I had to pause again here, partly in order to take in a spot of breath,
and partly to wrestle with the almost physical torture of saying these
frightful things about poor old Tuppy.

"There are some chaps," I resumed, forcing myself once more to the
nauseous task, "who, in spite of looking as if they had slept in their
clothes, can get by quite nicely because they are amiable and suave.
There are others who, for all that they excite adverse comment by being
fat and uncouth, find themselves on the credit side of the ledger owing
to their wit and sparkling humour. But this Glossop, I regret to say,
falls into neither class. In addition to looking like one of those things
that come out of hollow trees, he is universally admitted to be a dumb
brick of the first water. No soul. No conversation. In short, any girl
who, having been rash enough to get engaged to him, has managed at the
eleventh hour to slide out is justly entitled to consider herself dashed
lucky."

I paused once more, and cocked an eye at Angela to see how the treatment
was taking. All the while I had been speaking, she had sat gazing
silently into the bushes, but it seemed to me incredible that she should
not now turn on me like a tigress, according to specifications. It beat
me why she hadn't done it already. It seemed to me that a mere tithe of
what I had said, if said to a tigress about a tiger of which she was
fond, would have made her--the tigress, I mean--hit the ceiling.
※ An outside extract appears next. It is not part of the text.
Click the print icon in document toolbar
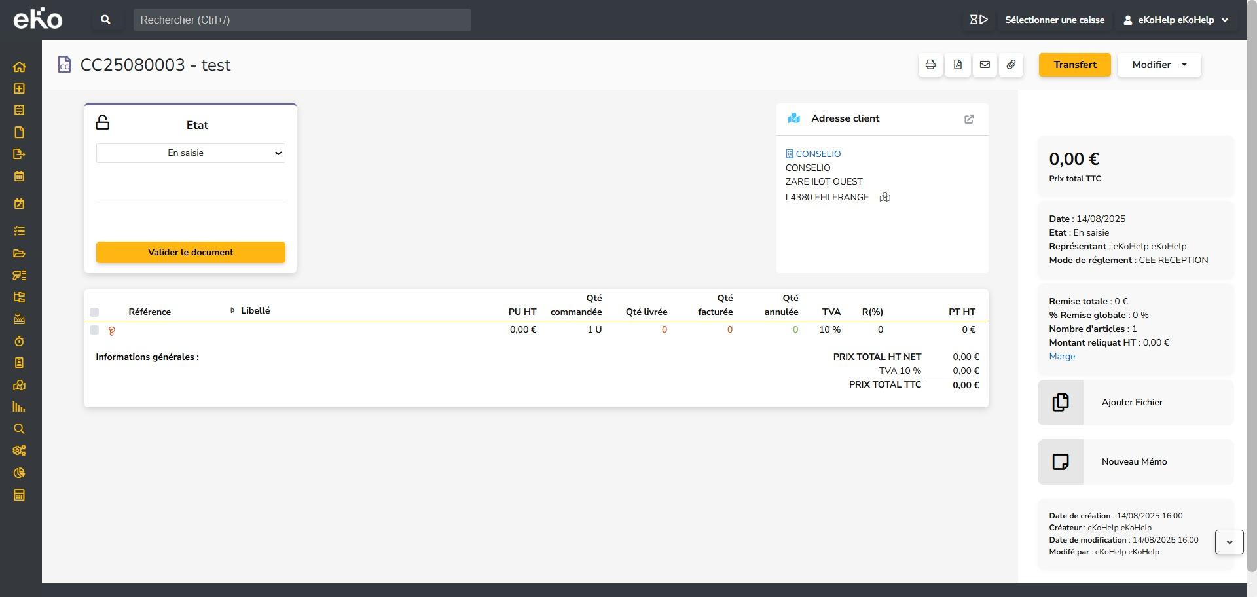This screenshot has width=1257, height=597. point(930,65)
And the next moment you could have knocked me down with a toothpick.

"Yes," she said, nodding thoughtfully, "you're quite right."

"Eh?"

"That's exactly what I've been thinking myself."

"What!"

"'Dumb brick.' It just describes him. One of the six silliest asses in
England, I should think he must be."

I did not speak. I was endeavouring to adjust the faculties, which were
in urgent need of a bit of first-aid treatment.
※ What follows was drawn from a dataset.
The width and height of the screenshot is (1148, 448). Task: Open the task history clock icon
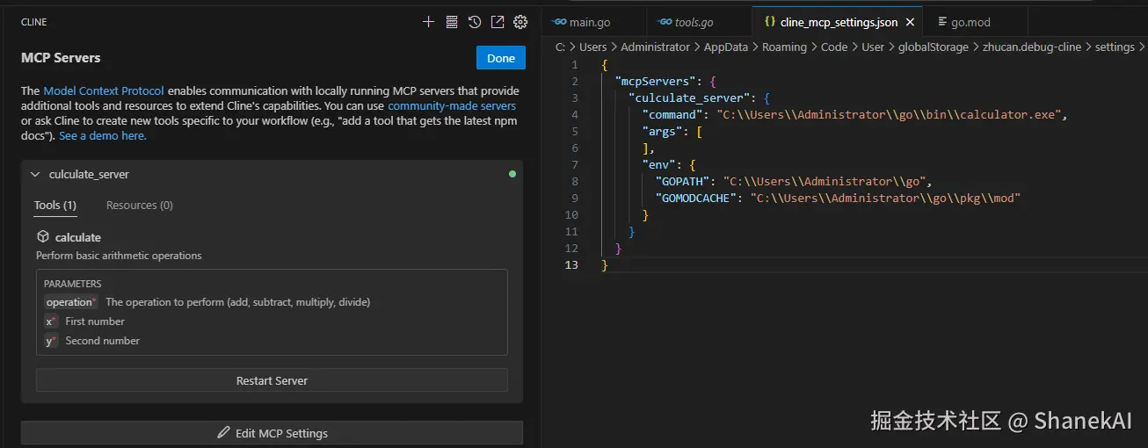tap(475, 22)
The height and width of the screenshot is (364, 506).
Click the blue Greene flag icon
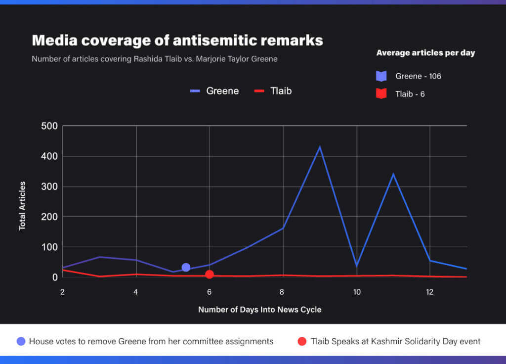tap(381, 76)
I mean to say, all this had come as a complete surprise. In formulating
the well-laid plan which I had just been putting into effect, the one
contingency I had not budgeted for was that she might adhere to the
sentiments which I expressed. I had braced myself for a gush of stormy
emotion. I was expecting the tearful ticking off, the girlish
recriminations and all the rest of the bag of tricks along those lines.

But this cordial agreement with my remarks I had not foreseen, and it
gave me what you might call pause for thought.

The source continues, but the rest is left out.